Segment Open
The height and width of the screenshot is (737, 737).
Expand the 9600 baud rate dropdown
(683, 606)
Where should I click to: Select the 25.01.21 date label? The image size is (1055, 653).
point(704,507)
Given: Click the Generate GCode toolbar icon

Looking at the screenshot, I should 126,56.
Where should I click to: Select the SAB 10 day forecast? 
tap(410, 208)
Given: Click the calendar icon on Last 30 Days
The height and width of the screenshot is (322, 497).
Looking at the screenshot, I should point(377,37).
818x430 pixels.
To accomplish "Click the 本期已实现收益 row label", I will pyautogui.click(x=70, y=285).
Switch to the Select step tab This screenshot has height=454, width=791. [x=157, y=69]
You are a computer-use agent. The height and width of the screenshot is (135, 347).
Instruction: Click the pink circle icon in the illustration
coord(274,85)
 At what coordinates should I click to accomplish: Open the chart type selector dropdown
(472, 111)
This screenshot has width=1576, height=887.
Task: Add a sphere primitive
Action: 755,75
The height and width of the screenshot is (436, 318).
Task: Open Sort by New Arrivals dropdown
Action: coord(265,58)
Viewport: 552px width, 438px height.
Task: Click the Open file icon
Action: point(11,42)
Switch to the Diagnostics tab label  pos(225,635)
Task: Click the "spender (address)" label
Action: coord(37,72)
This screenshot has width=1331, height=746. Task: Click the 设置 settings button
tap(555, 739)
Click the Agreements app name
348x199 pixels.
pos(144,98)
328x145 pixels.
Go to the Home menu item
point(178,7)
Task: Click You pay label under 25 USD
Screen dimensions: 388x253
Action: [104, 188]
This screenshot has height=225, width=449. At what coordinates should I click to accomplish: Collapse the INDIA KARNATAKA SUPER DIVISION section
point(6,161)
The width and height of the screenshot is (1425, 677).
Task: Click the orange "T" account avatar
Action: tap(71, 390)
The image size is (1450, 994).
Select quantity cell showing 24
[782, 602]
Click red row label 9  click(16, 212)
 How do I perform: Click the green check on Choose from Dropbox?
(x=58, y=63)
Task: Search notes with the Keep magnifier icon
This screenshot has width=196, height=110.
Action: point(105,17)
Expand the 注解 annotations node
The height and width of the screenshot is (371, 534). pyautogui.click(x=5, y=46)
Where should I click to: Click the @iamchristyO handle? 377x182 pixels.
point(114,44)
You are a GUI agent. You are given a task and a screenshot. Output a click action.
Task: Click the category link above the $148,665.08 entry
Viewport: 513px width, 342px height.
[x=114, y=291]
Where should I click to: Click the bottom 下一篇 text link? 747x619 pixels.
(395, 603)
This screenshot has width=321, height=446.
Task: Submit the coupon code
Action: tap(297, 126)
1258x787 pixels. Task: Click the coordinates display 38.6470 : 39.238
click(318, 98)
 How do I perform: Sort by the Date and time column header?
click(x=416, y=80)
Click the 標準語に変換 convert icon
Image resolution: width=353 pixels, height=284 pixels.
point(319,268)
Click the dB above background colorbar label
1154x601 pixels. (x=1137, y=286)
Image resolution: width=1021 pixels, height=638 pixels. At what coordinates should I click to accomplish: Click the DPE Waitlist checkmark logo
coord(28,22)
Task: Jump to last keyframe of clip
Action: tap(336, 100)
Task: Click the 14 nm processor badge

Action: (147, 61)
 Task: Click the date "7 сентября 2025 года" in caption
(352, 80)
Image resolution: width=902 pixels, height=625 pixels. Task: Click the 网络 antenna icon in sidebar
Segment Closed
Requirement:
Go through the material line by line. Show each line that contains the string "agent".

Reply to the task:
You are a computer-use agent. The height and width of the screenshot is (135, 347).
You are a GUI agent. You are given a task and a screenshot. Output a click action.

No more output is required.